Exercise prompt
Revise the records from the line containing "Task: Click the speech bubble Comment icon" through the end of the records, swapping "speech bubble" for "chat bubble" and keeping everything else the same. Leave the pictures out.

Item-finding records
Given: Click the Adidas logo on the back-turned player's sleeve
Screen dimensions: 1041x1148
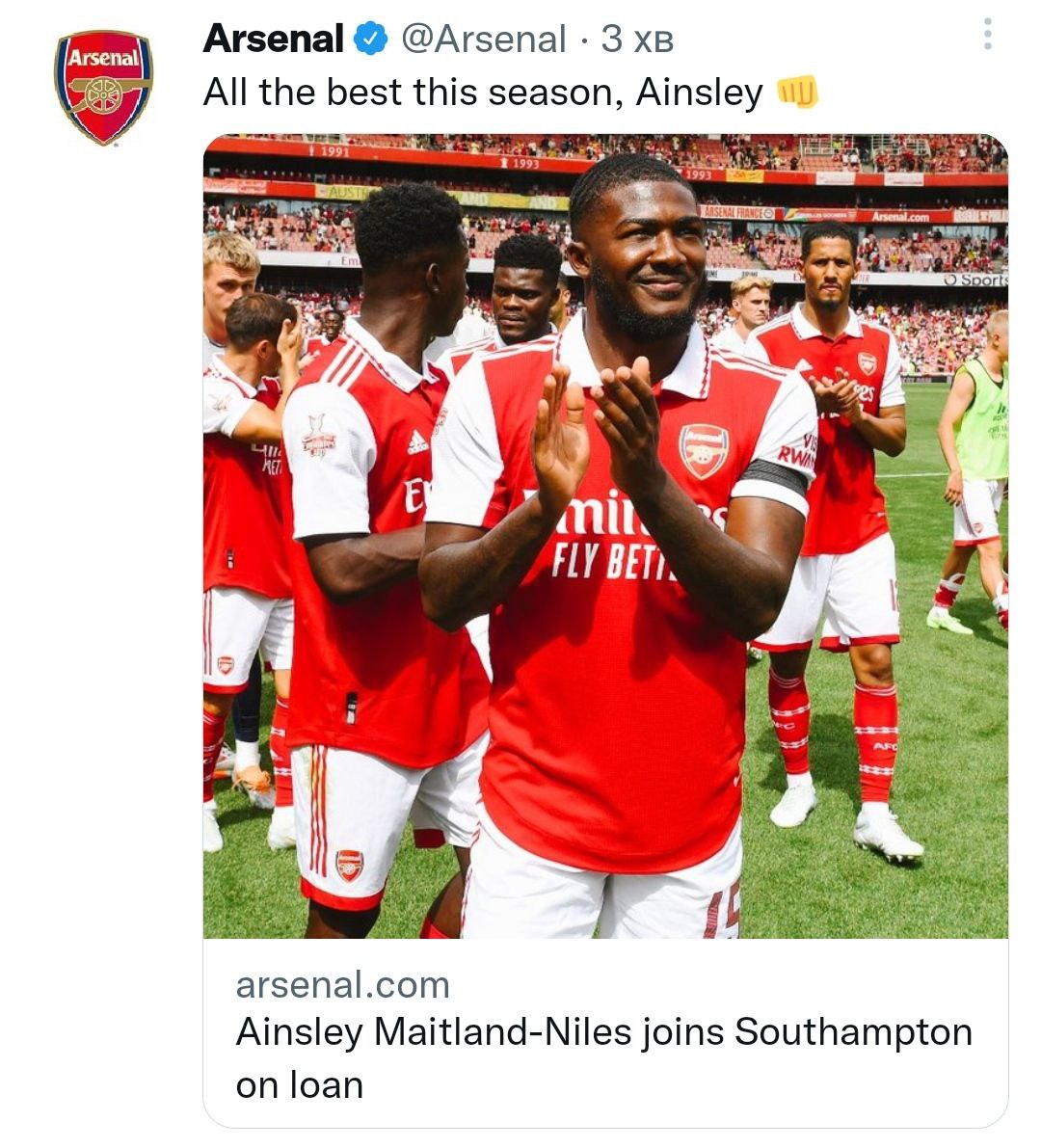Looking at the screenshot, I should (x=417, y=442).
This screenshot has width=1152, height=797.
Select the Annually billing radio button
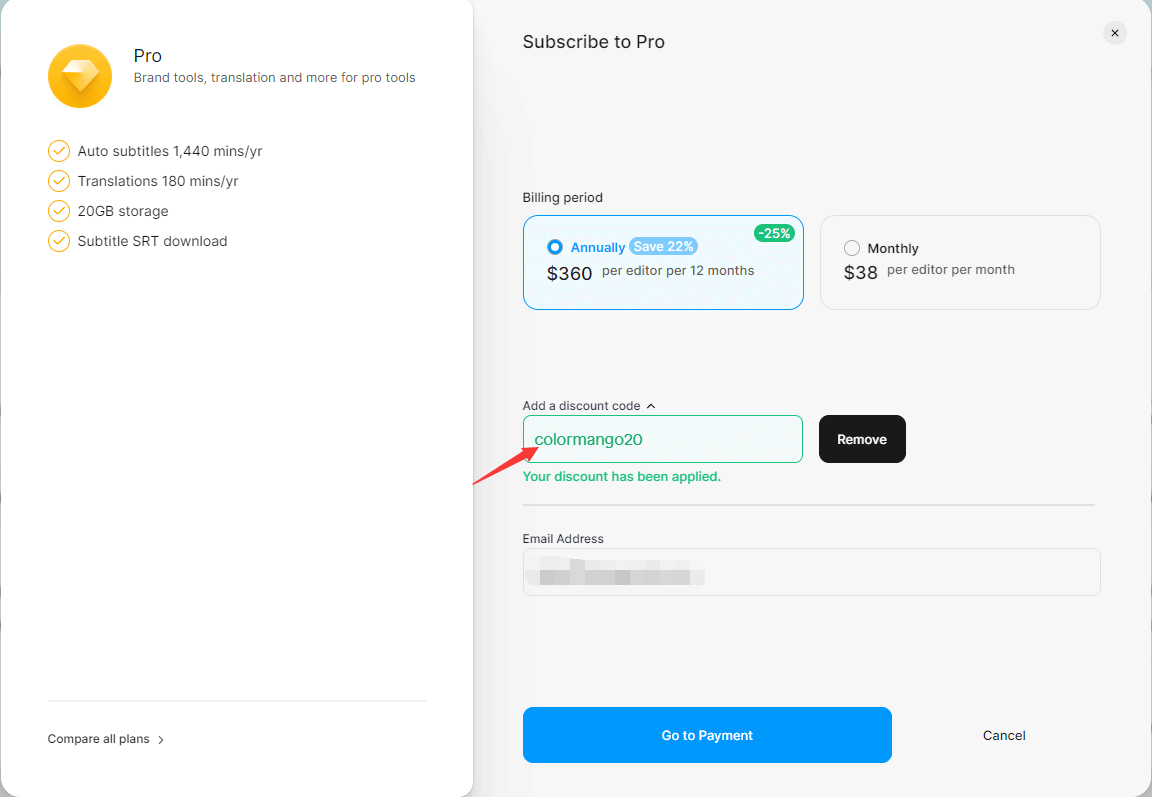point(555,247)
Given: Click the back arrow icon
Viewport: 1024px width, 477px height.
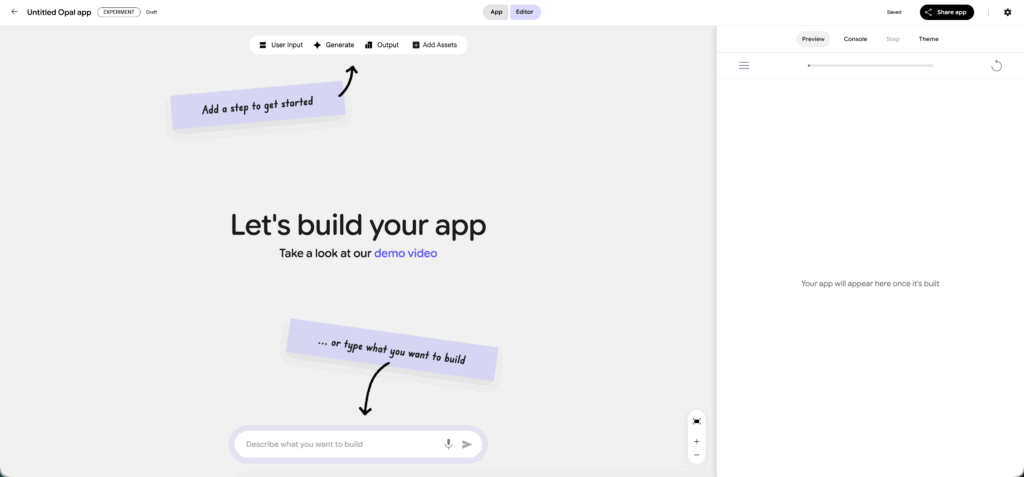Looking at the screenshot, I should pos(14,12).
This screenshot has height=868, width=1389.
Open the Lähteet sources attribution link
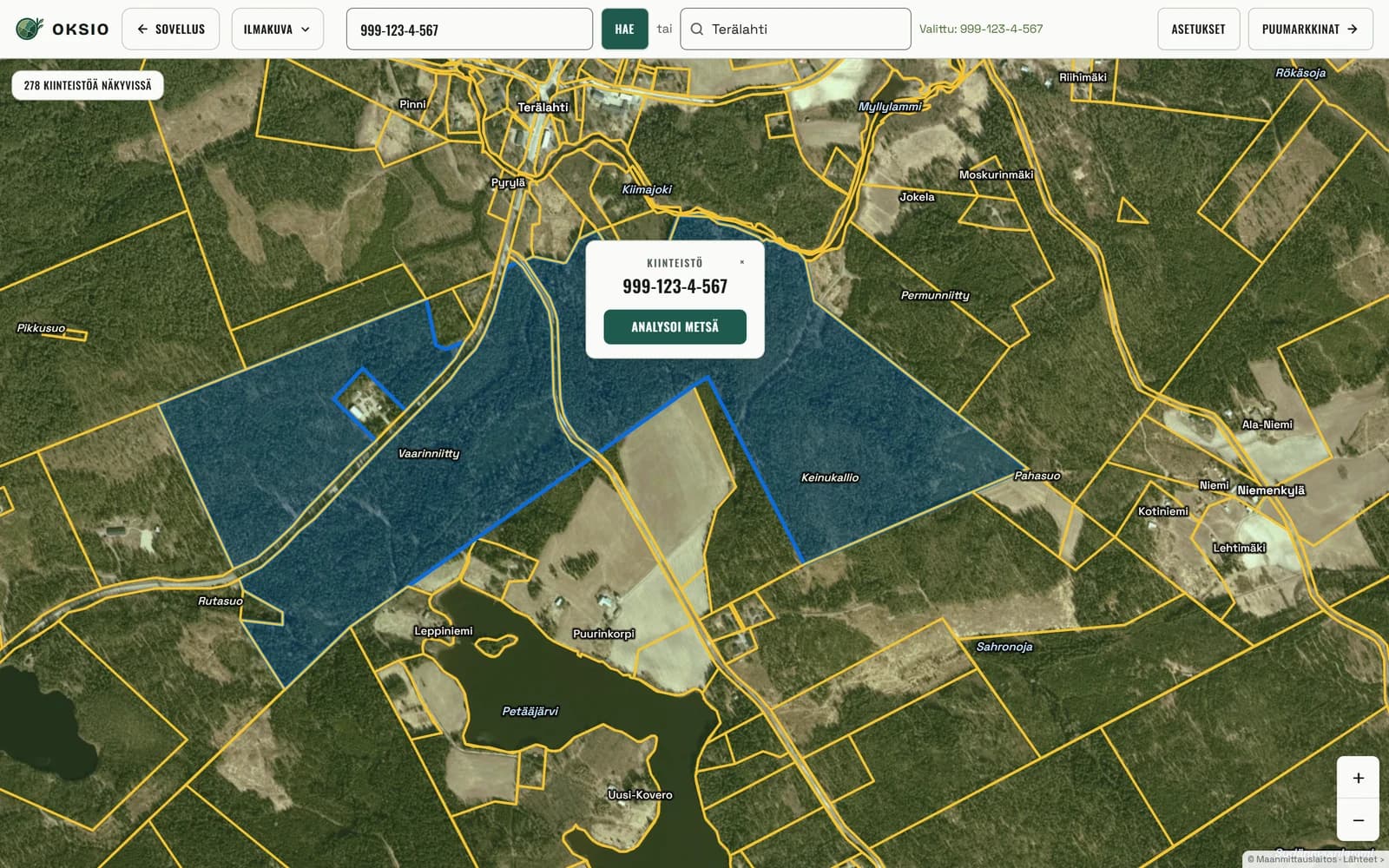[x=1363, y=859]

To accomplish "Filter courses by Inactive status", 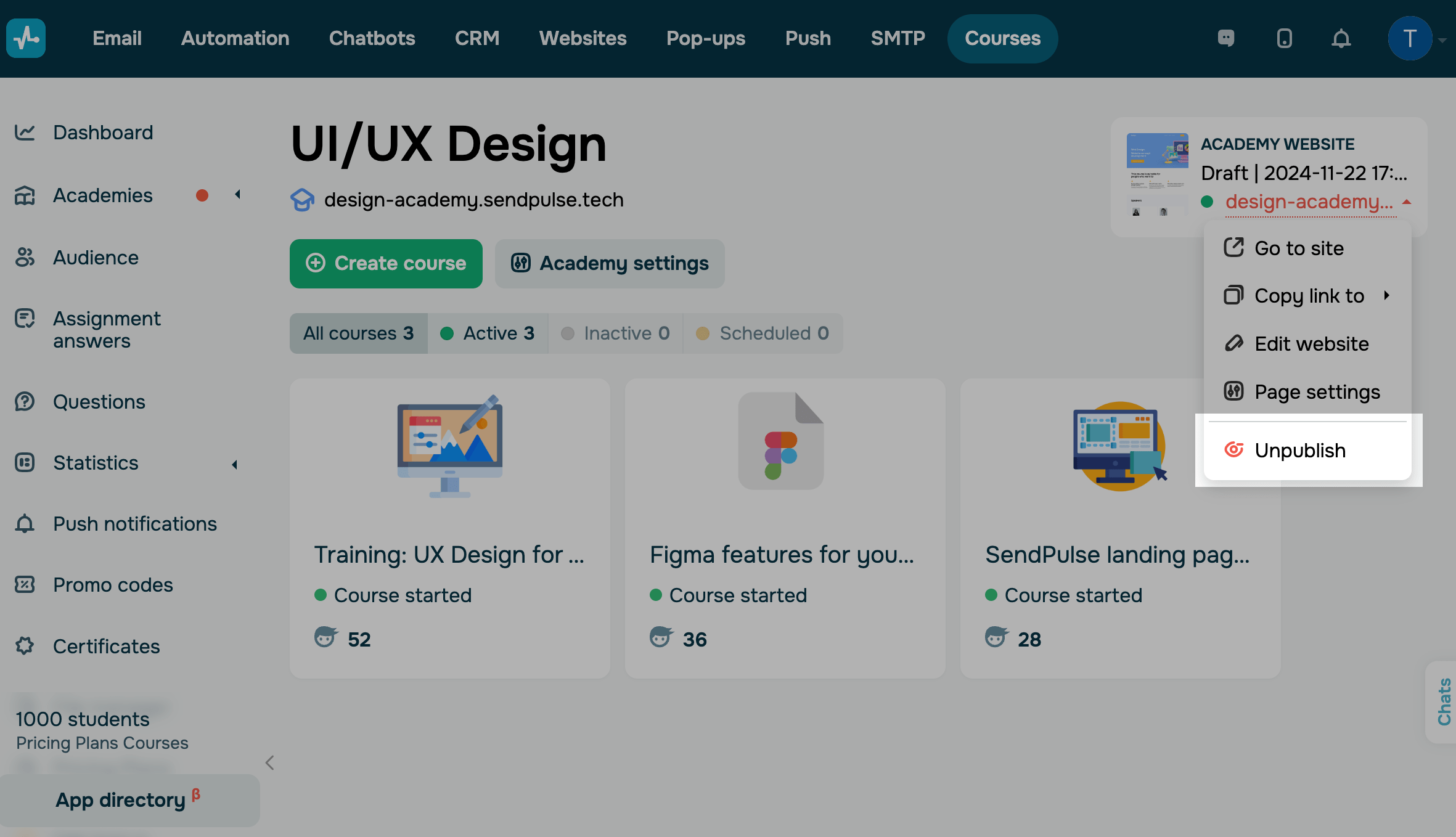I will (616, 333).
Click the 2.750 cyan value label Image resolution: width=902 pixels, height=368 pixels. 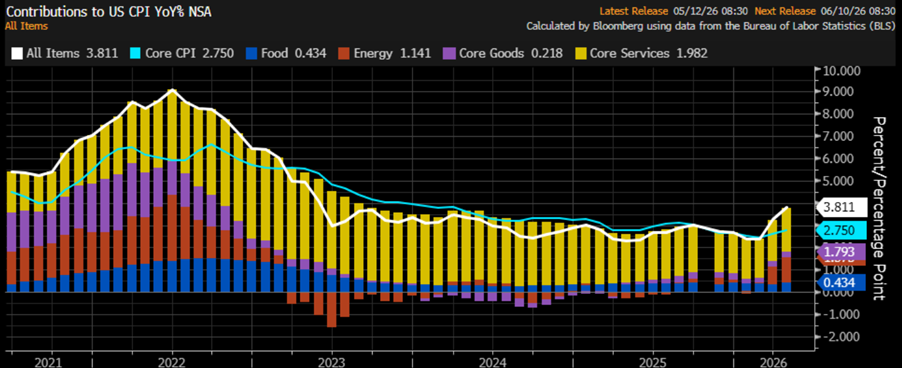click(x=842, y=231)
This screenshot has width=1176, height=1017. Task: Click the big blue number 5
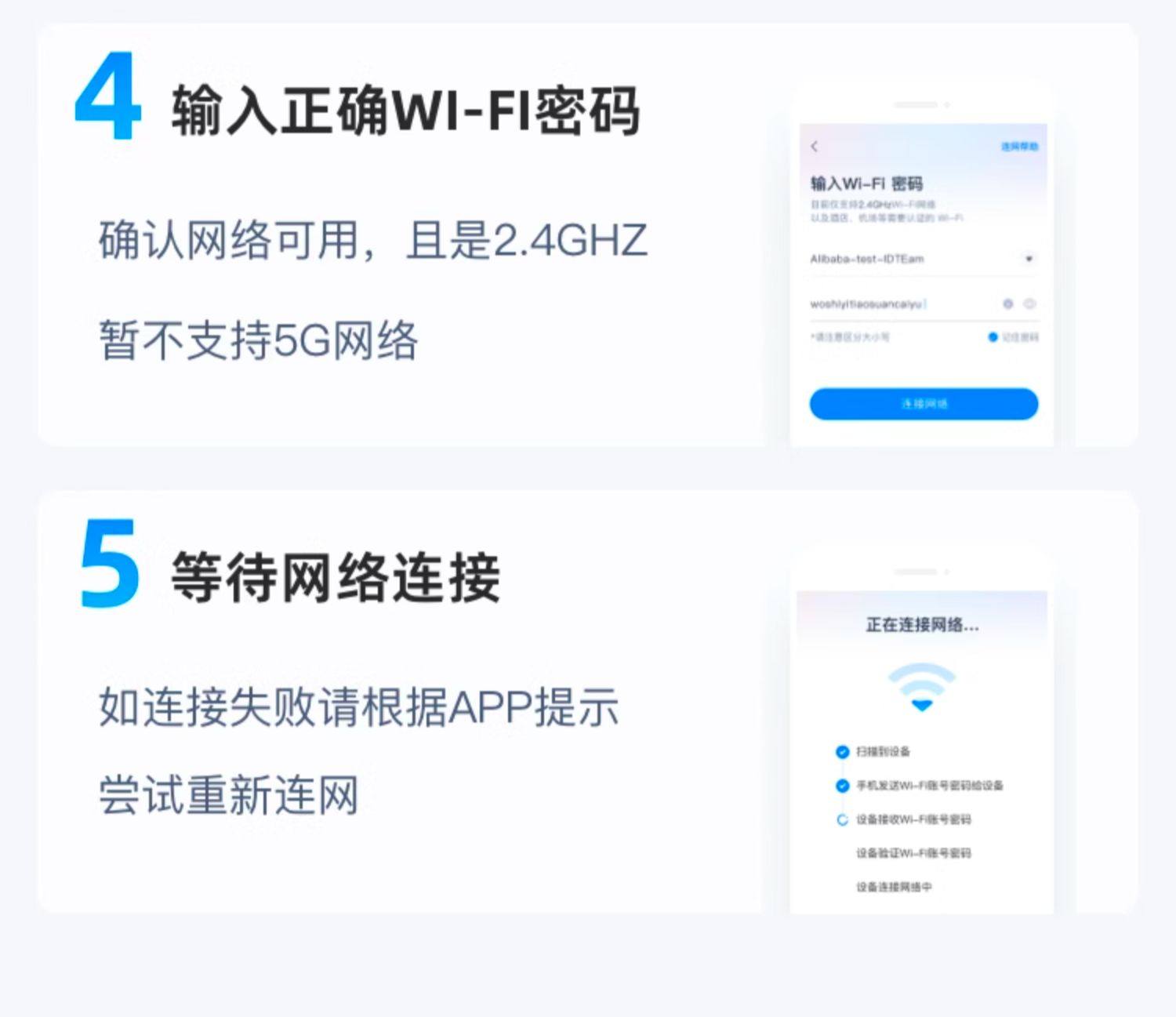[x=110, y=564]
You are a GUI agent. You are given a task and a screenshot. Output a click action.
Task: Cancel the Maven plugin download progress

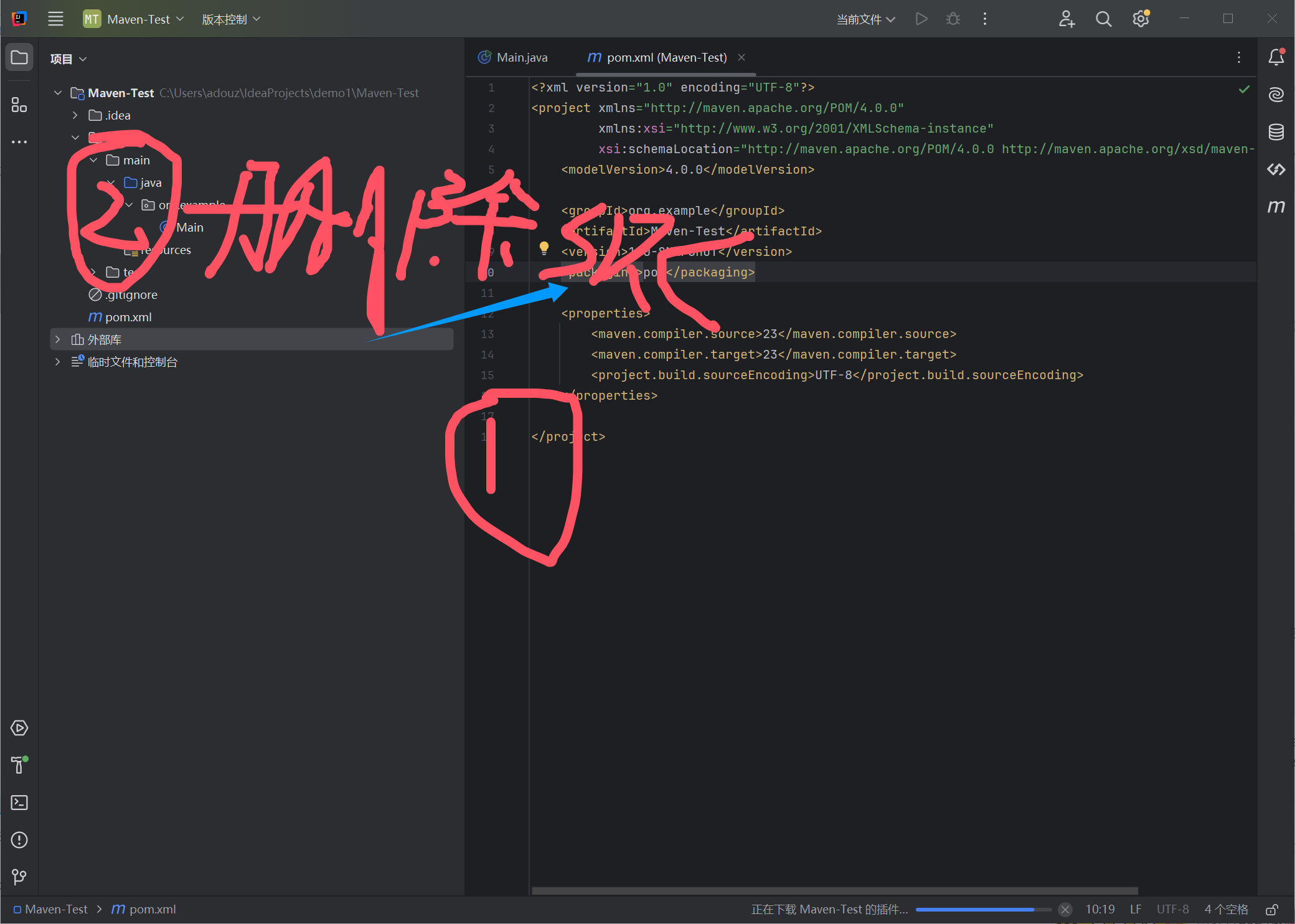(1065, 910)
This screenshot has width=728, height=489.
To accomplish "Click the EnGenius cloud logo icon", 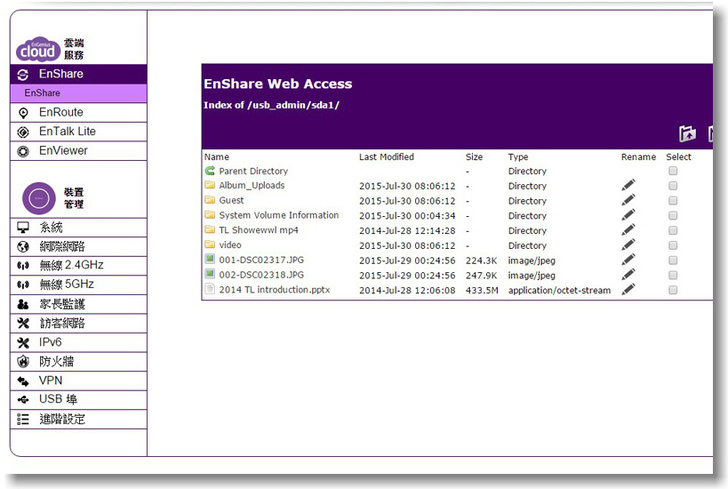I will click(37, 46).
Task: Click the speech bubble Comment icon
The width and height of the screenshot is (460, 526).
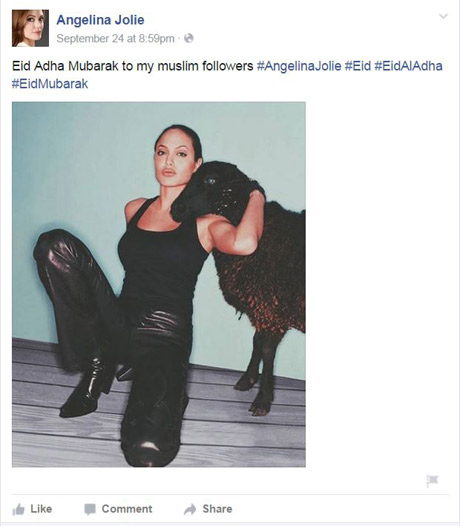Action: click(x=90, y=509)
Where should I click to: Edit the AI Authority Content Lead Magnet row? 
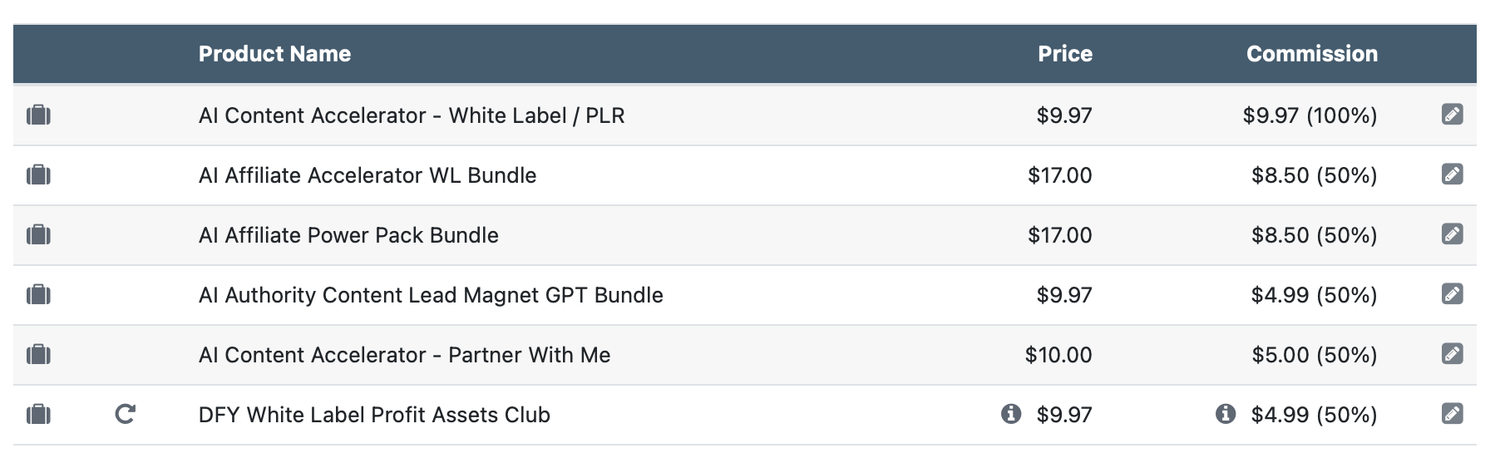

Answer
Task: Click the chat bubble Comment icon
The width and height of the screenshot is (460, 526).
Action: click(x=90, y=509)
Where should I click to: Edit the AI Authority Content Lead Magnet row? 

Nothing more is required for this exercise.